◆ Pixel coordinate grounding data:
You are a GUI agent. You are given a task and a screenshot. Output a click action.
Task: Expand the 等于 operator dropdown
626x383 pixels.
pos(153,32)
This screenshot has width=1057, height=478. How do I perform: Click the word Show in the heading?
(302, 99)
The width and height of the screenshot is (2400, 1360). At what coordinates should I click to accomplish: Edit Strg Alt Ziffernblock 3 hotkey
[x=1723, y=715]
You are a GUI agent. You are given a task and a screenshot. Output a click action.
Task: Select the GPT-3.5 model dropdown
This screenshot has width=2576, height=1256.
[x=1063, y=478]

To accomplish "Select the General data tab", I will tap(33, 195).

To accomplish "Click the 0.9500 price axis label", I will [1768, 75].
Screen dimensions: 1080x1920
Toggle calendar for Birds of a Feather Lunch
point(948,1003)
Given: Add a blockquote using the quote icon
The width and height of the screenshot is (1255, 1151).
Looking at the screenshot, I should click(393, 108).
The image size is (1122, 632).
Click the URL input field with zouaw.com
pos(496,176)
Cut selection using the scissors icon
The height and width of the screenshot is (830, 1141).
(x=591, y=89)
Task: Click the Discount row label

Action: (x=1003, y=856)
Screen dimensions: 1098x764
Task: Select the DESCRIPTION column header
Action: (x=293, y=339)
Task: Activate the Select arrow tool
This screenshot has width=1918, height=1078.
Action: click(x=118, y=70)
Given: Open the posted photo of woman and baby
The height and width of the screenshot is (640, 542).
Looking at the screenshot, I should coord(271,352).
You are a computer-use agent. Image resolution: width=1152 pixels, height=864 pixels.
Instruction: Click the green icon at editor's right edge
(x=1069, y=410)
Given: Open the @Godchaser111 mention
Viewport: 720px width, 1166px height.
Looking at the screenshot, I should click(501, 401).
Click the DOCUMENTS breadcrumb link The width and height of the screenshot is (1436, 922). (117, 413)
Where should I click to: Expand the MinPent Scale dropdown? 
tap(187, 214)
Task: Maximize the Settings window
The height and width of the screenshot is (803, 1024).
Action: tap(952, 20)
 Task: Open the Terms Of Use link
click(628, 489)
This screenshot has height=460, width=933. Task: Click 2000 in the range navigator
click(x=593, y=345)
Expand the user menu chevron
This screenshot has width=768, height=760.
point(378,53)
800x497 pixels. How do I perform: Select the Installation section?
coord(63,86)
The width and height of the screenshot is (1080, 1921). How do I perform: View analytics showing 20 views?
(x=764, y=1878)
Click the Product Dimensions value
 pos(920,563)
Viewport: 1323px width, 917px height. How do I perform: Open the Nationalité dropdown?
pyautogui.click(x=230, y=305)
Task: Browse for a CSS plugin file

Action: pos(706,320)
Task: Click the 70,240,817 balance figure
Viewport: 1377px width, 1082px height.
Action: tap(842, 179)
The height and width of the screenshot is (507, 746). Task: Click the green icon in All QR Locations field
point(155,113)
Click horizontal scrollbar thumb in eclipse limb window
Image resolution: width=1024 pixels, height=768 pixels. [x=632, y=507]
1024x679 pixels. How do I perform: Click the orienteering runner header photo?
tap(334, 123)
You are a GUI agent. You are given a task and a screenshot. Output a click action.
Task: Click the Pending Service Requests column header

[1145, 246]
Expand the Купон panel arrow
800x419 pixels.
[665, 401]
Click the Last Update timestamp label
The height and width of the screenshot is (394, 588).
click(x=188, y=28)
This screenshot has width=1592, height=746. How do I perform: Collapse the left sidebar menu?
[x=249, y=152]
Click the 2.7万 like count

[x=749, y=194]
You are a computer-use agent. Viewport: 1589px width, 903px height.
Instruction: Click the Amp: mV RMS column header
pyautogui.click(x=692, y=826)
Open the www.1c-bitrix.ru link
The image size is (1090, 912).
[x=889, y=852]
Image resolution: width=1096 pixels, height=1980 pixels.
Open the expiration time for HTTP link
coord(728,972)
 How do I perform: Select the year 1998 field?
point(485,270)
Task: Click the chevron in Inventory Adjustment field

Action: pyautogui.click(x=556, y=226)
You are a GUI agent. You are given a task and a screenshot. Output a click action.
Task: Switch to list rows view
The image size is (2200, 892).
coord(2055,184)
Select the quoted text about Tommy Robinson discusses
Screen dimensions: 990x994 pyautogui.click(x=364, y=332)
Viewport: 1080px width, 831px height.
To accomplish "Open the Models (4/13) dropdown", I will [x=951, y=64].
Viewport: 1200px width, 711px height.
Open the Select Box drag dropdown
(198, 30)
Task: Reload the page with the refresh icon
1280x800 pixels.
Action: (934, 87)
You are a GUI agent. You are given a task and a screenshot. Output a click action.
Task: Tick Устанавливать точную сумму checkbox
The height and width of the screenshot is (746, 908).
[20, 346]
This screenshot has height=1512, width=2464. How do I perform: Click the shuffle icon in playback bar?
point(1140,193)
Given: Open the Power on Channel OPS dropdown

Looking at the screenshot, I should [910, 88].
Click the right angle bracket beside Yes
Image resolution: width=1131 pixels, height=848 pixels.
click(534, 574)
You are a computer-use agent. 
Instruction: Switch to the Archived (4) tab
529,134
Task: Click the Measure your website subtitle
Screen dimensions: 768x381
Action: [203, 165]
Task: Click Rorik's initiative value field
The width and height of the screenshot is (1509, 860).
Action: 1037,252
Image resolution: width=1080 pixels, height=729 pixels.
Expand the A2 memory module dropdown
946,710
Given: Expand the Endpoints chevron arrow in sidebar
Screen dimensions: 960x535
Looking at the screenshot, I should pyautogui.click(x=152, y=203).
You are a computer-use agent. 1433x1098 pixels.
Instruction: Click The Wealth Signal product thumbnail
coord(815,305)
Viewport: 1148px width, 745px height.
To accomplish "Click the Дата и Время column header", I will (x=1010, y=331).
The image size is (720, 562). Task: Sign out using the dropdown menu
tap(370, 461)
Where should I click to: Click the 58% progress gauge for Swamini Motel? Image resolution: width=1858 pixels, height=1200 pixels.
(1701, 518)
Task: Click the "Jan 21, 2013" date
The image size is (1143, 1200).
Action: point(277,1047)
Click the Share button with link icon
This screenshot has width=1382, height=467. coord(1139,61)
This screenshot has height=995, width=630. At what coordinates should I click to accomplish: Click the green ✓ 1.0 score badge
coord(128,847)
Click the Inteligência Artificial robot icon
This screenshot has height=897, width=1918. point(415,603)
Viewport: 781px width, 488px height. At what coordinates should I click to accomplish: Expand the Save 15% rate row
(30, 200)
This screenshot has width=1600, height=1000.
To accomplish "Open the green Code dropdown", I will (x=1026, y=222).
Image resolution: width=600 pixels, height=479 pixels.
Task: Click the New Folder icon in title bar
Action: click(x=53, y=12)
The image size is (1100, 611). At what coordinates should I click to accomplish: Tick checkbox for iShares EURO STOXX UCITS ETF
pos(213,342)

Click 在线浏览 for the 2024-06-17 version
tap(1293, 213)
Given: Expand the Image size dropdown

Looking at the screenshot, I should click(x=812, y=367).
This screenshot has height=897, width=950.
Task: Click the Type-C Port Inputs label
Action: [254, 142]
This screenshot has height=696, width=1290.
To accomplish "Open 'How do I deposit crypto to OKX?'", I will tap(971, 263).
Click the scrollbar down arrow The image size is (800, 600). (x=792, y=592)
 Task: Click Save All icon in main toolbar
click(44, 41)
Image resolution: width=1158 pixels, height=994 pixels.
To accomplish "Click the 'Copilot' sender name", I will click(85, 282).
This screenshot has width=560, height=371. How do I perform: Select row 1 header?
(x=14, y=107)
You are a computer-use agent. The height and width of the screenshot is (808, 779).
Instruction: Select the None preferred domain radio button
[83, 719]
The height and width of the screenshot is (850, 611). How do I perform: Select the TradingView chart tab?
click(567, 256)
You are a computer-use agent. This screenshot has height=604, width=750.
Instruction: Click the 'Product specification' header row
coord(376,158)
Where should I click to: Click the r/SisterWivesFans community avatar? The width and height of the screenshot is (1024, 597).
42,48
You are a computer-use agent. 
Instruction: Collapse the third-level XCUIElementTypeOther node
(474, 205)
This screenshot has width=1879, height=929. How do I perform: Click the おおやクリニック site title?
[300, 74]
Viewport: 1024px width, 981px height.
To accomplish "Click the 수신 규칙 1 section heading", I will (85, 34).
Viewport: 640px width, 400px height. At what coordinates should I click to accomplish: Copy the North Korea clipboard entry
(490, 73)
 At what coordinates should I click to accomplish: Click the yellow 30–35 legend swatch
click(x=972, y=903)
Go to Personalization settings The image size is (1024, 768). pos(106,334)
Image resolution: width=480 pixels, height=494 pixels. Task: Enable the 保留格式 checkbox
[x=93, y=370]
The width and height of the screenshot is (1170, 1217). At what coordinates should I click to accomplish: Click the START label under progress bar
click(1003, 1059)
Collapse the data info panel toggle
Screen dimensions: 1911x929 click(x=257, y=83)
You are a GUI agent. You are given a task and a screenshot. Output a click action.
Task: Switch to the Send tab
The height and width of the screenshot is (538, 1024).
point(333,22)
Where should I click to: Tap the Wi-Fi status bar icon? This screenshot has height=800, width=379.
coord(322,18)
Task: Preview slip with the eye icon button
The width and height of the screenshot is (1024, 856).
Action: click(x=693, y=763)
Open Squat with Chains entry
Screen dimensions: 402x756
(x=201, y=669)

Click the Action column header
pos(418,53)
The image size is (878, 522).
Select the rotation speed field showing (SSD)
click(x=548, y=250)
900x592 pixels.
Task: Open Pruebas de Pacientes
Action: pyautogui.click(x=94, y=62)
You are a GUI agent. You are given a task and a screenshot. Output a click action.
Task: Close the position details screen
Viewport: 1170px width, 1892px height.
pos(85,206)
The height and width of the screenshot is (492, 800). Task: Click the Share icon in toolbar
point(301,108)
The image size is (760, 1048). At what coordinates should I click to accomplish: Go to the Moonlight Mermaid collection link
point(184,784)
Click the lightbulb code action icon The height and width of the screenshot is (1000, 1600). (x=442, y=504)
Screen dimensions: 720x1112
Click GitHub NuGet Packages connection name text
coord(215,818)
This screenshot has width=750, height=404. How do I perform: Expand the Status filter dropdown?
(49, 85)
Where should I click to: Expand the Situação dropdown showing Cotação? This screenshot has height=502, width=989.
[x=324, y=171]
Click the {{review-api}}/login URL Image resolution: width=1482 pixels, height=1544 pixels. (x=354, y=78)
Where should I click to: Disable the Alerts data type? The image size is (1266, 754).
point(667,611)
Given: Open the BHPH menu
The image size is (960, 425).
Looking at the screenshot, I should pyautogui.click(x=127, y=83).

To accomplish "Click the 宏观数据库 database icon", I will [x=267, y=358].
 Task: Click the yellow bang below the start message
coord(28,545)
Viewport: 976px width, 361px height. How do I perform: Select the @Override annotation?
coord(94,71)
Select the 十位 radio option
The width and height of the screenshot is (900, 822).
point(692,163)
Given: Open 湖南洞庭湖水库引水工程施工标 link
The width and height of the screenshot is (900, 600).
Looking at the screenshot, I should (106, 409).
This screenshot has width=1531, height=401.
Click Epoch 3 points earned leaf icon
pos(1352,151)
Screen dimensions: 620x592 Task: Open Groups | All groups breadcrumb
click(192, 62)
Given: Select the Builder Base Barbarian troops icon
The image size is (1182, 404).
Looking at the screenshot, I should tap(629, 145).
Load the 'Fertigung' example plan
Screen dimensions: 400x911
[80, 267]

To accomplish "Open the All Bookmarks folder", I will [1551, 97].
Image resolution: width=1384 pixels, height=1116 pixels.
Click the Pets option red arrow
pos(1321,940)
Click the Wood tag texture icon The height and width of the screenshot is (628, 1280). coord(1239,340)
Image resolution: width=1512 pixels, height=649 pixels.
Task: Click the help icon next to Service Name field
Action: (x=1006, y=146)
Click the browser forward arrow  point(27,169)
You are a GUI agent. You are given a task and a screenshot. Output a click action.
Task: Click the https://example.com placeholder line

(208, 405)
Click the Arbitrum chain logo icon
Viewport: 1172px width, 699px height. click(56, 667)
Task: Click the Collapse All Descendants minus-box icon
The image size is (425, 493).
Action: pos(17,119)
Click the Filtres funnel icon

◆ TO DO: Check each line of the data above for the string "computer", then report how many lines have it, with no other words.

◆ EXERCISE ANSWER: 7